As I tried to think about all the beautiful things I could write about for August McLaughlin’s Beauty of a Woman Blogfest V, I realized most had to do with what I’ve learned with age:
- Let it go
- Live in the moment
- The power of hindsight
I could go on and on. But in the end, I decided the most beautiful thing about growing older is removing my mask—a mask that was molded by the philosophy of “saving face.”
Wikipedia defines “saving face” as:
The term face idiomatically refers to one’s own sense of dignity or prestige in social contexts. In the English-speaking world, the expression “To save face” describes the lengths that an individual may go to in order to preserve their established position in society, taking action to ensure that one is not thought badly of by their peers.
This was my mom’s philosophy—to do whatever necessary to preserve dignity. Of course, as a child, dignity was not at the top of my priority list. Still, I pondered this concept, thinking it almost scary as I imagined not having a face. I even drew spooky people without faces. No doubt those images weighed on me more heavily than any desire to be “dignified.” Whatever the reason, I began the pattern of saving face from childhood, even if that face was only a mask.
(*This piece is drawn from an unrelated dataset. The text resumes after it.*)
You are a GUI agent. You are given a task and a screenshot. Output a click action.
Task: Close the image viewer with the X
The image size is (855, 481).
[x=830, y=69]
Yet, while my mother taught me to “save face,” I taught my kids to listen to their “little voice.” I realize there’s dissonance in those two philosophies, and there’s little doubt in my mind that my advice to my children to “listen to your little voice” was born of repressing my own inner voice in an effort to “save face,” or appear dignified to others.
That inner voice begins as a whisper. If I ignore the whisper, it begins to rumble. If I try to shove it aside, as I’ve often done, it starts to bubble and boil, until finally, it erupts and I have no choice but to listen. It may take years, but that little voice will be heard.
Many decisions in my life have been caught in this battle between saving face and listening to my little voice. In the past, saving face may have won the battle, but my inner voice always, always, wins the war. Not listening to this stubborn, beautiful little voice has had its consequences.
In much of my writing, my characters’ inner voices are practically characters unto themselves. As in The Red Kimono, I internalize a lot in my writing, so readers will know who my characters are behind the masks they wear for the outside world.
Don’t get me wrong. I still believe in “saving face.” But dignity shouldn’t come at the cost of authenticity.
Our little voice is the most beautiful part of who we are, because it’s the truth of who we are.